Striking increase of natriuresis by low-dose spironolactone in congestive heart failure only in combination with ACE inhibition: mechanistic evidence to support RALES.

BACKGROUND: A marked reduction of overall mortality in patients with severe congestive heart failure (CHF) has been demonstrated by addition of the mineralocorticoid receptor antagonist spironolactone to ACE inhibition. The aim of the present study was to examine a hypothesized interaction of spironolactone and ACE inhibitors in renal electrolyte and volume regulation. METHODS AND
RESULTS: Wistar rats with extensive myocardial infarction or sham operation were treated with either placebo, the ACE inhibitor trandolapril, low-dose spironolactone, or a combination of the 2. Twelve weeks after infarction, rats were housed in metabolic cages. Urinary volume and sodium excretion were significantly increased in CHF rats on a combined treatment with spironolactone and trandolapril (21.2+/-2.6 mL/d, 2489+/-320 mmol/d, mean+/-SD; P<0.05 versus other experimental groups) versus placebo-treated rats (16.7+/-5.6 mL/d, 1431+/-458 mmol/d),whereas these parameters were not affected in rats on either spironolactone (16.1+/-6.6 mL/d, 1153+/-273 mmol/d) or trandolapril alone (15.9+/-4.2 mL/d, 1392+/-294 mmol/d). The effects on natriuresis coincided with a significant reduction of left ventricular end-diastolic pressure (LVEDP) in rats on trandolapril and spironolactone (10.8+/-8.2 mm Hg; P:<0.05 versus CHF placebo: 23.3+/-7.2 mm Hg; sham-operated rats: 5.1+/-0.9 mm Hg), whereas LVEDP remained elevated in rats treated with either compound alone.

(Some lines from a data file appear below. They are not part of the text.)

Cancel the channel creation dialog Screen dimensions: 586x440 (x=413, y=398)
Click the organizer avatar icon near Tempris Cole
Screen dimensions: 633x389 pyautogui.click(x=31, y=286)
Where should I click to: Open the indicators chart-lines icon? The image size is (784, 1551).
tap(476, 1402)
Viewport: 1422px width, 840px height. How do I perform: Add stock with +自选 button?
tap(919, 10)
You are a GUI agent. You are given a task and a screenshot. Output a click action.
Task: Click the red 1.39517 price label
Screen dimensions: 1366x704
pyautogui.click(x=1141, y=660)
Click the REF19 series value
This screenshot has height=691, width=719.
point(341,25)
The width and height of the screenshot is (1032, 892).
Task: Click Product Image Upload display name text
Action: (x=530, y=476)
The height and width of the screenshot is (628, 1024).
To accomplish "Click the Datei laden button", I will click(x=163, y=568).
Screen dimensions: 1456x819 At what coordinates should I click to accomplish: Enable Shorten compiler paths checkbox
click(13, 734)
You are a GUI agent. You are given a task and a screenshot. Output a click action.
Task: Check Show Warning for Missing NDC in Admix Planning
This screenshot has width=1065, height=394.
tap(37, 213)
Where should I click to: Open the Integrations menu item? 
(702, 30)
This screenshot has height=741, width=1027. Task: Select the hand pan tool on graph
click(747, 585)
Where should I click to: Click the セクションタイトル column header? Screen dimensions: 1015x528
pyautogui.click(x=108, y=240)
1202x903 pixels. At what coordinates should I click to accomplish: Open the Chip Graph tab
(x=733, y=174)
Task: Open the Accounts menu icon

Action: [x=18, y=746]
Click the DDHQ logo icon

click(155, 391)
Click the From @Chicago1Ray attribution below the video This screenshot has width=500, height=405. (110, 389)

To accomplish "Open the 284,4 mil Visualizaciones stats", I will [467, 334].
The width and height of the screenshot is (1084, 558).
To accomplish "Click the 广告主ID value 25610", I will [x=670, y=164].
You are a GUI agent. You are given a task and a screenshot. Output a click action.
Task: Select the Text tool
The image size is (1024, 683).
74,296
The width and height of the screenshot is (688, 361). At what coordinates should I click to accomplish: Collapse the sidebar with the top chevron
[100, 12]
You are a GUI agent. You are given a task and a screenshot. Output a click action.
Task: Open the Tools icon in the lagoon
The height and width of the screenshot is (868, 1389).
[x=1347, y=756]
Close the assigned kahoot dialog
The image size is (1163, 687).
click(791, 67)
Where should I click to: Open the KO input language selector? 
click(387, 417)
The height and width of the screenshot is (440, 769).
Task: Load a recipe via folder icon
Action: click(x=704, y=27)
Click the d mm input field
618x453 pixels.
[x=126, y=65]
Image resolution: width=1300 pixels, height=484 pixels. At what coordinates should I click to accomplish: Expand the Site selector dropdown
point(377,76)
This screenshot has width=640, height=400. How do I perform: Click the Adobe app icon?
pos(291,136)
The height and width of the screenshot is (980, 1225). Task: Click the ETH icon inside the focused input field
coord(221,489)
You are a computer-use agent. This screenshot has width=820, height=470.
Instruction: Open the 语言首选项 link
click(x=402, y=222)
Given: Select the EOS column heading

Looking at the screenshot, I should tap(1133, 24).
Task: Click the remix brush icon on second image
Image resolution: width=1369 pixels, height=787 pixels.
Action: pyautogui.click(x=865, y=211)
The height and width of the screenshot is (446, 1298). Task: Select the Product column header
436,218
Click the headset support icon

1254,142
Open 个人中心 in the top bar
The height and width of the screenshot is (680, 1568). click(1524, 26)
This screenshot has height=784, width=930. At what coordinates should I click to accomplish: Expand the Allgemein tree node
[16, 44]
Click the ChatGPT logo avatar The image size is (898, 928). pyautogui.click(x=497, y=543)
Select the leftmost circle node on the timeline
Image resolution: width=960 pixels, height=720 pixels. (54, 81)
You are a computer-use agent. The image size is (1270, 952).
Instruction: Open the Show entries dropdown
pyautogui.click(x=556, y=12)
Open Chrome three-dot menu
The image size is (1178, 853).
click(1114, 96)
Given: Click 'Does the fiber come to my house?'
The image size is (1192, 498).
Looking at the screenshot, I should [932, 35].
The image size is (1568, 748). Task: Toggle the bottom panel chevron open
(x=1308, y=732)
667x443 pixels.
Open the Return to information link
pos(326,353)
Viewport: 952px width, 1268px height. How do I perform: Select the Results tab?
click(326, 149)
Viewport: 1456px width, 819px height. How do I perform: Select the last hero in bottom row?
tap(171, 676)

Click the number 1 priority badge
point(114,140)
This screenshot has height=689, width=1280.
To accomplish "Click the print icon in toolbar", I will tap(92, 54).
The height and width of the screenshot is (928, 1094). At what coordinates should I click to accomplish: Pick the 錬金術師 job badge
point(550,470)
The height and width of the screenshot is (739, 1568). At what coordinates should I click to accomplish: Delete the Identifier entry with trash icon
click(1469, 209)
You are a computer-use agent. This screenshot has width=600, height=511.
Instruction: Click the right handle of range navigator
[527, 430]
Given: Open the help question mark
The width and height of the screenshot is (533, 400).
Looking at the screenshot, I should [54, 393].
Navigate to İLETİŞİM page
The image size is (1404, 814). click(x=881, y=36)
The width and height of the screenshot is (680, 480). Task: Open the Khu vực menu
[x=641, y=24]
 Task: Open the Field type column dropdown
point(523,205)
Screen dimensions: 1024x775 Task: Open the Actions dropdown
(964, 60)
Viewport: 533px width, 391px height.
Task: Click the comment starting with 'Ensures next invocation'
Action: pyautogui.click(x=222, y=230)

CONCLUSIONS: In the present study, we found an unexpected interaction of low-dose spironolactone and the ACE inhibitor trandolapril in experimental CHF leading to marked effects on renal electrolyte and volume regulation that were not apparent by treatment with either drug alone. These findings may explain the beneficial effects of spironolactone in CHF patients.